Israeli troubadour, accordion player and social activist (1935-2020)

Albert Salomon (אלברט סלומון; 21 July 1935 – 20 November 2020), also known as "Albert the Bulgarian" (אלברט הבולגרי), was a Bulgarian-born Israeli accordionist and social activist. He was also known for aiding the homeless in Tel Aviv for which he was recognized as a beloved resident of the city. Salomon used to throw street parties on a regular basis at his former upholstery shop in Tel Aviv and would invite the homeless under his care to come and attend.

== Biography ==
Albert Salomon was born July 21, 1935, in Sofia, Bulgaria to Jacob and Regina Salomon. He had a younger sister named Beatrice. In 1943, during the Holocaust, Salomon was deported to the Somovit labor camp while many of his family members were murdered. From 1944–1948, Salomon was a member of the "Young Communists" in Bulgaria. During the mass migration in 1948, Salomon immigrated to Israel through Yugoslavia along with his family and settled in Bat Yam and Jaffa where most of the Bulgarian Jews had settled.

During his army service, Salomon served in a minority unit and participated in an ambush against infiltrators from Egypt. Salomon was recognized by the sector commander and also received a letter of recognition from the late president of Israel, Itzhak Ben-Zvi.

Despite having been an accomplished student back in Bulgaria, Salomon was confronted with assimilation difficulties and was forced to help and provide for the family at a young age. He apprenticed in the upholstery trade with his father and worked alongside him in the family-owned business on Merkaz Ba'alei Melacha Street in Tel Aviv. Salomon would go on to inherit his father's business.

Salomon received country-wide recognition for his musical performances while playing the accordion. Salomon knew over 600 folk songs which he sang in Bulgarian, Macedonian, Serbian and Hebrew.

Salomon would go on to be featured in articles, TV and radio talk shows and participated in discussion panels alongside many well-known celebrities such as Alex Ansky, Yossi Alphy, Albert Cohen, Dov Elbaum, Eli Yatzpan, Gidi Gov, Freddy Gruber in addition to being featured in various short films and documentaries.

Albert Salomon died on November 20, 2020, leaving behind three children and seven grandchildren. Hundreds of people attended his funeral.

A month after Salomon's death, a street party was held at his old upholstery shop location in his honor and was attended by street residents, family and friends. A commemorative plaque in his honor was unveiled to the attendees.
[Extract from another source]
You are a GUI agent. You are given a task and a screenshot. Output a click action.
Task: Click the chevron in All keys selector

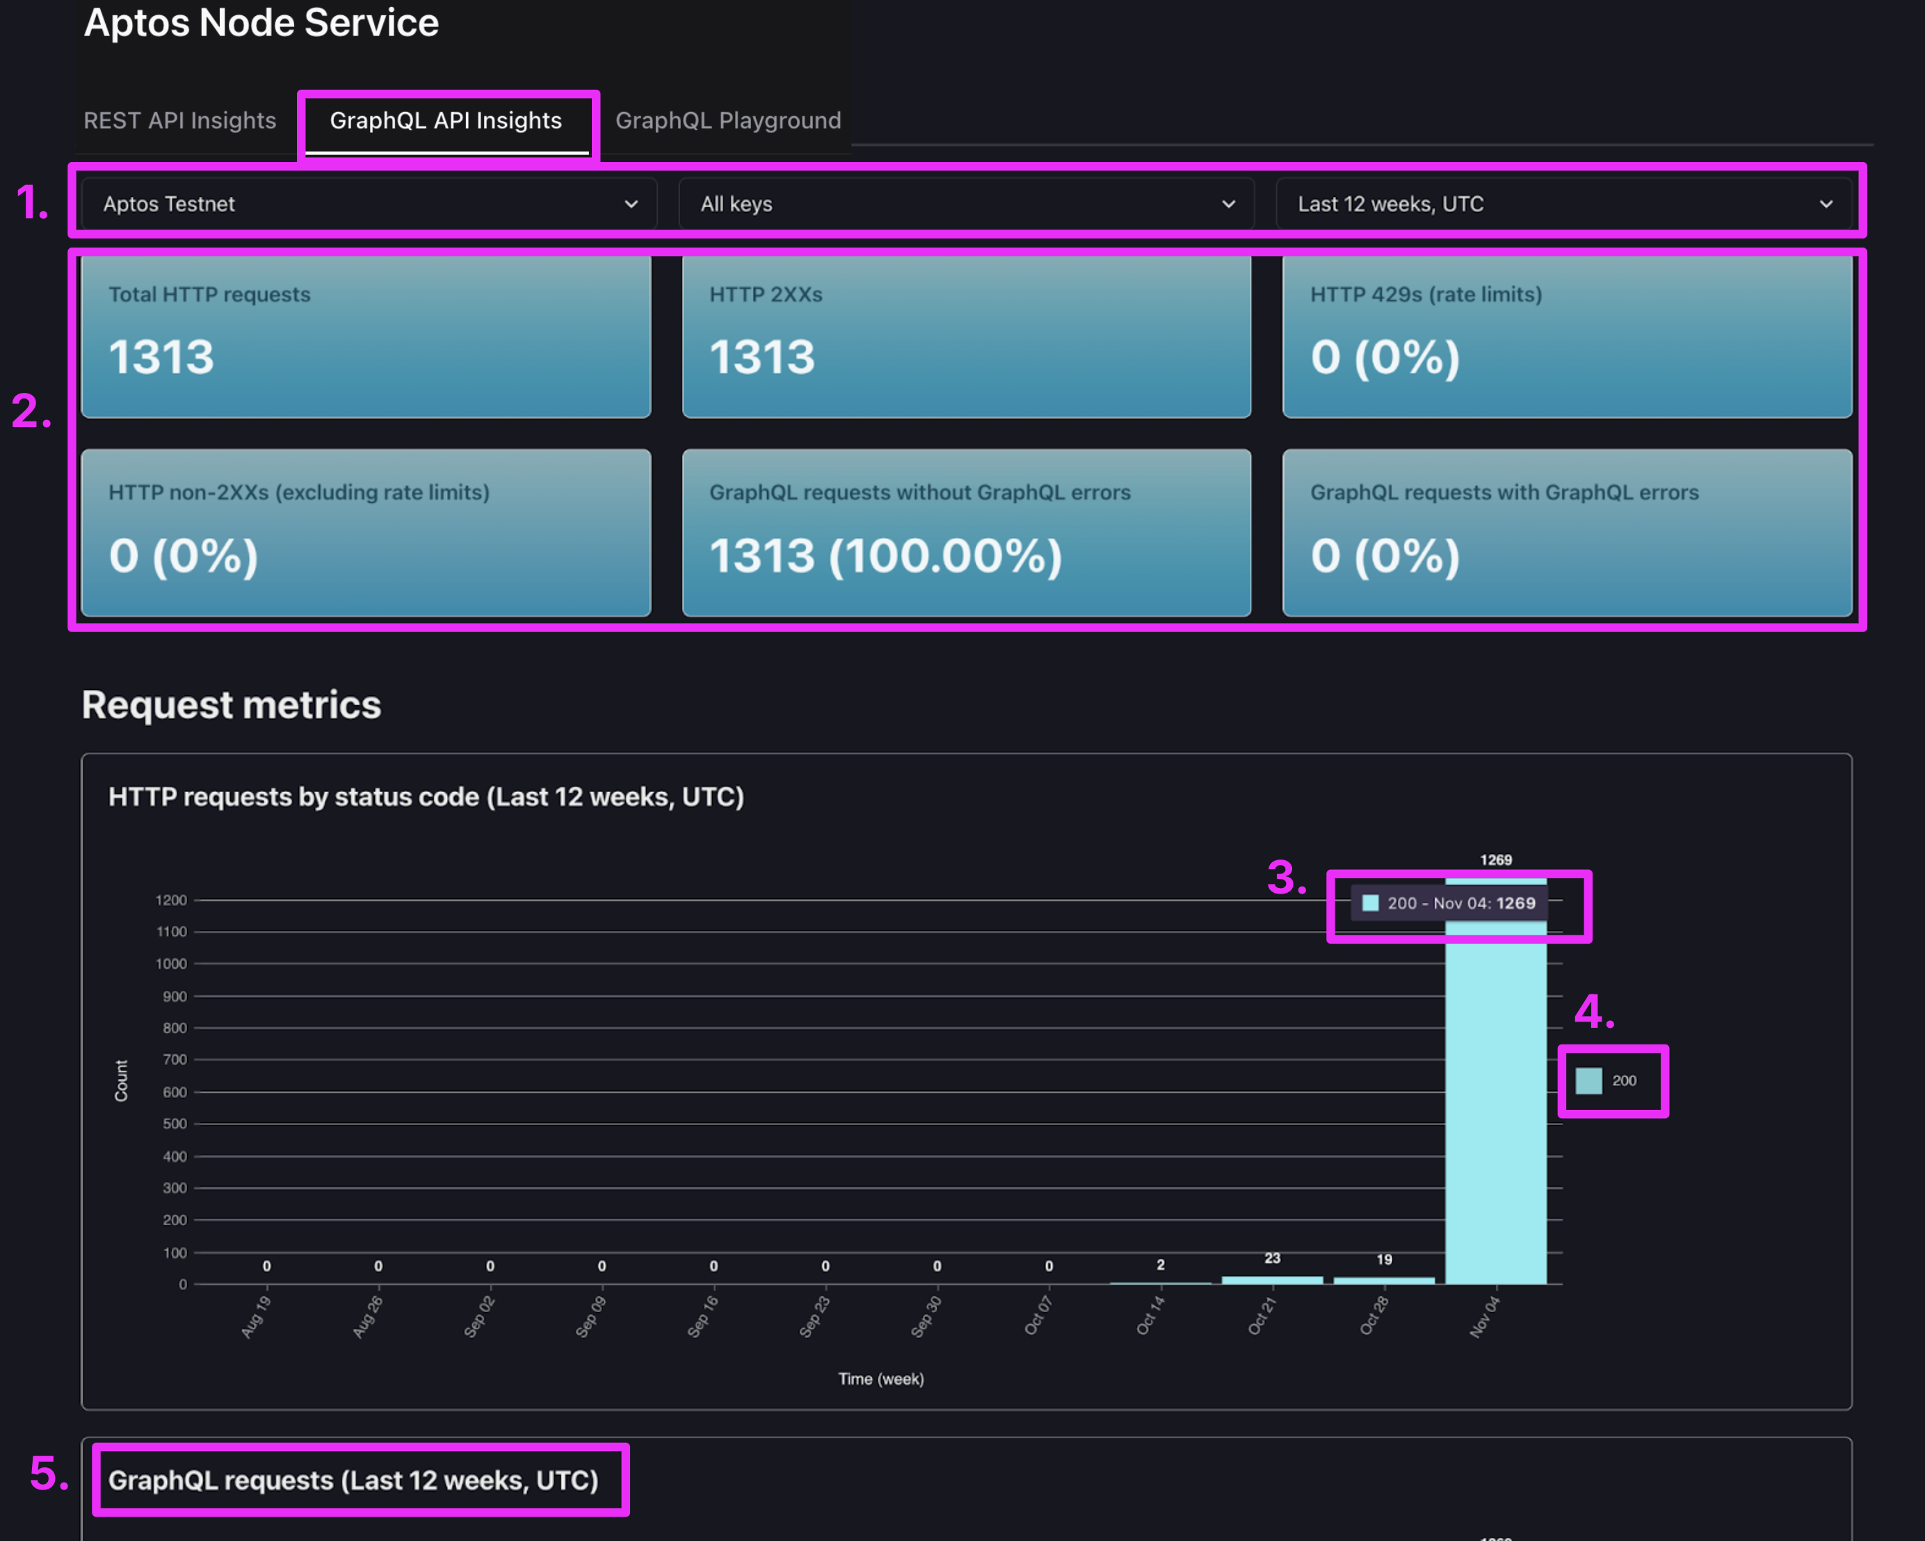[x=1229, y=204]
In May 2022, his wife of nearly sixty years, Shosh, died and was buried in the couple's plot.

== Social activism ==
Salomon would often take care of the homeless. In the backyard of his upholstery shop compound, Salomon would put up beds, made sure running water and hygiene facilities were in place and provided clothing for his homeless guests. For his work, Salomon was nominated to be recognized as a beloved city resident by Tel Aviv Municipality which claimed that the paperwork was not submitted on time.

At his upholstery shop in Tel Aviv, Salomon would throw street parties on a daily basis every Friday afternoon, where he would play the accordion and put out a spread of food and drinks for the homeless who were invited to attend.

In 2019, following protests against the closure of Jerusalem Avenue in Jaffa, Mayor Ron Huldai was asked about Albert Salomon (Albert the Bulgarian) who used to frequent the avenue and play his accordion. Huldai replied that "Another Bulgarian will come along". In response, Salomon stated that it was hard for him to accept this especially since Huldai was a personal close friend and that he had lived in Tel Aviv since 1948.